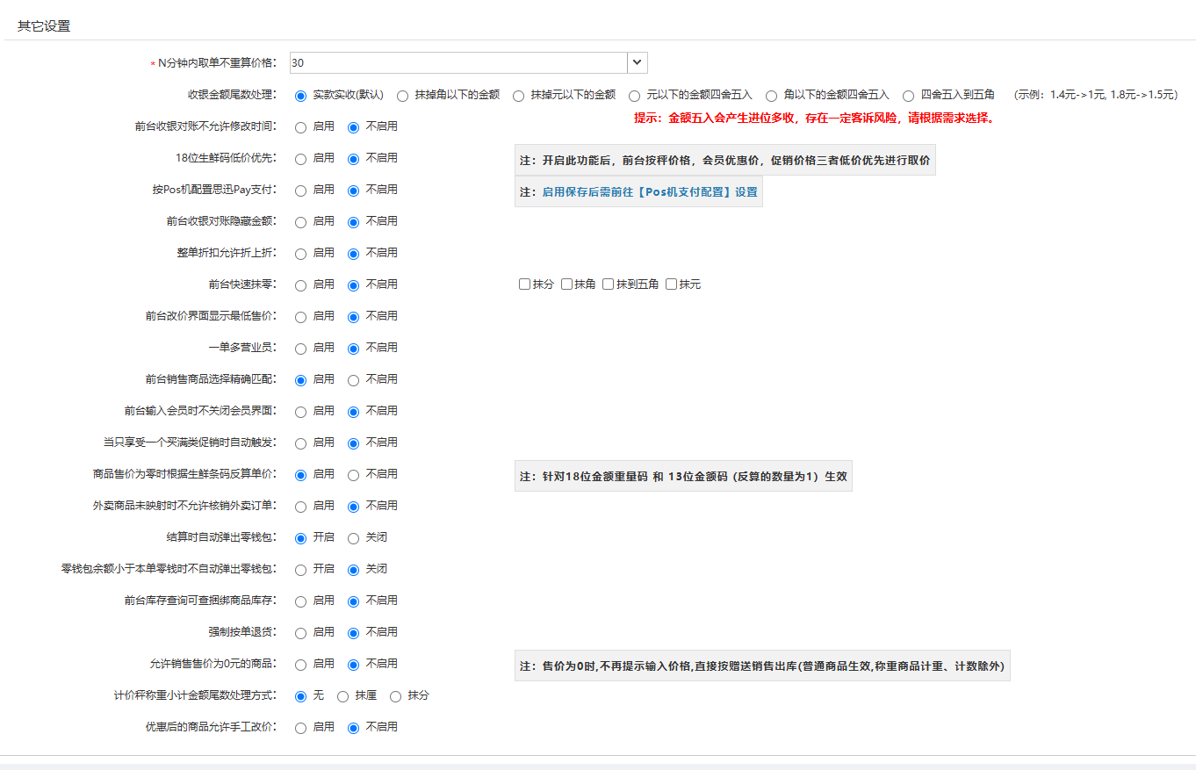This screenshot has height=770, width=1196.
Task: Enable 18位生鲜码低价优先
Action: point(301,159)
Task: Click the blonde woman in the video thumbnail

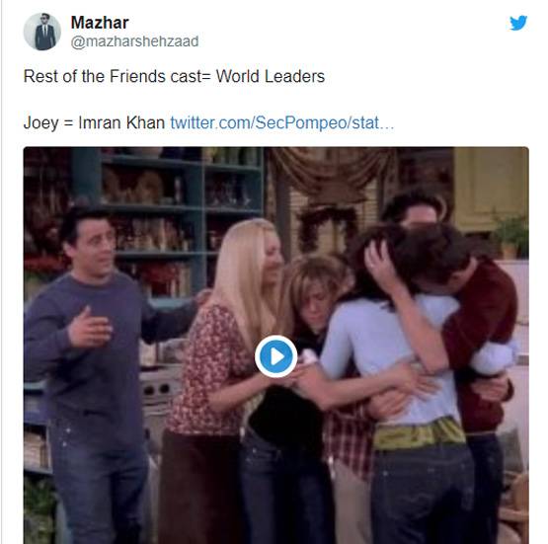Action: (x=224, y=370)
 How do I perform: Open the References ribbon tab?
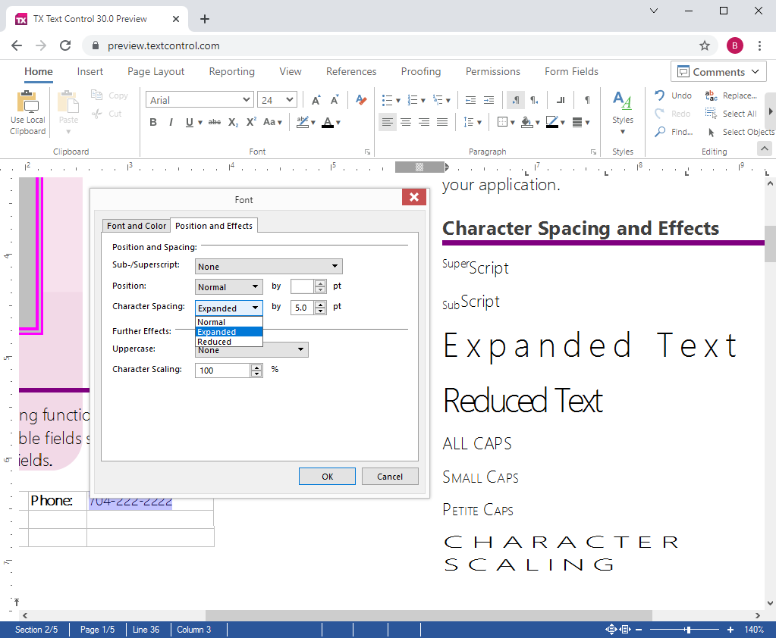click(x=350, y=71)
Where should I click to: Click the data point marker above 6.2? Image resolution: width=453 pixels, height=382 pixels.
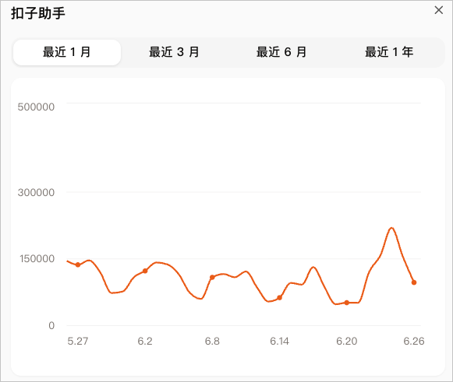click(x=145, y=271)
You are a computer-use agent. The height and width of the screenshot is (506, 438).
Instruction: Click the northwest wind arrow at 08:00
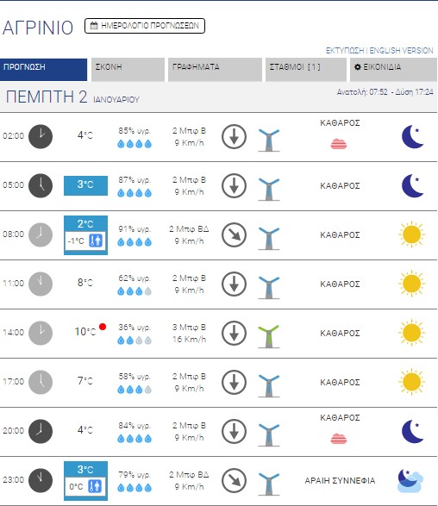pos(234,235)
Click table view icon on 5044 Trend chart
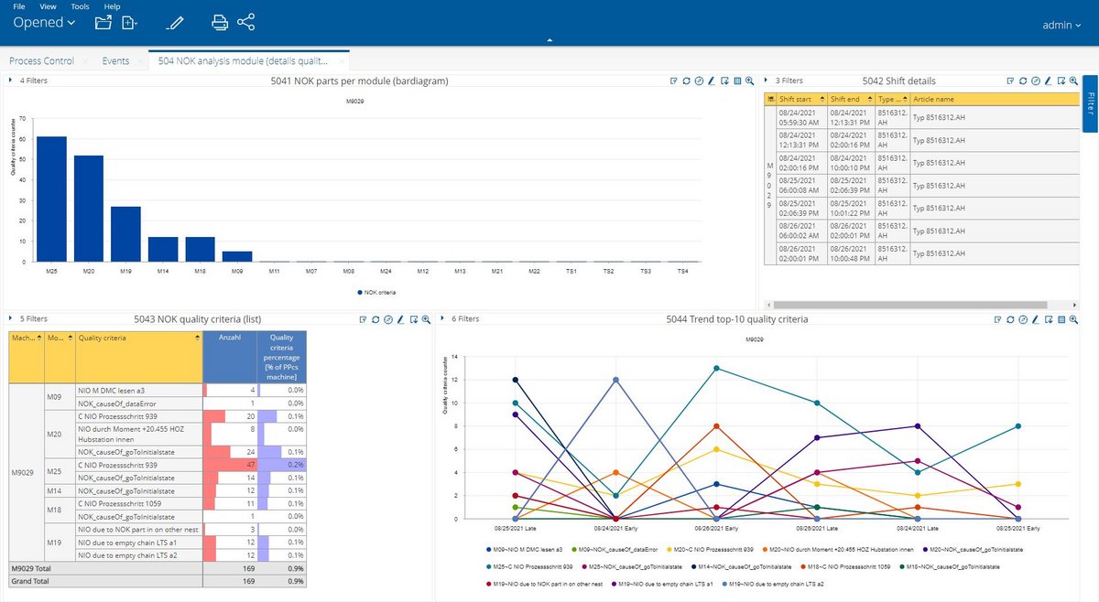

* REQUIRED ACTION *
Print only the lines running from the one containing "How do I perform: Open" to the end of the data above, exactly; include no pictures.

* PROBLEM SOLUTION *
 How do I perform: Open the References ribbon tab?
click(x=350, y=71)
Where should I click to: Click the data point marker above 6.2? Image resolution: width=453 pixels, height=382 pixels.
click(x=145, y=271)
You are a computer-use agent. The height and width of the screenshot is (506, 438).
Instruction: Click the northwest wind arrow at 08:00
pos(234,235)
Click table view icon on 5044 Trend chart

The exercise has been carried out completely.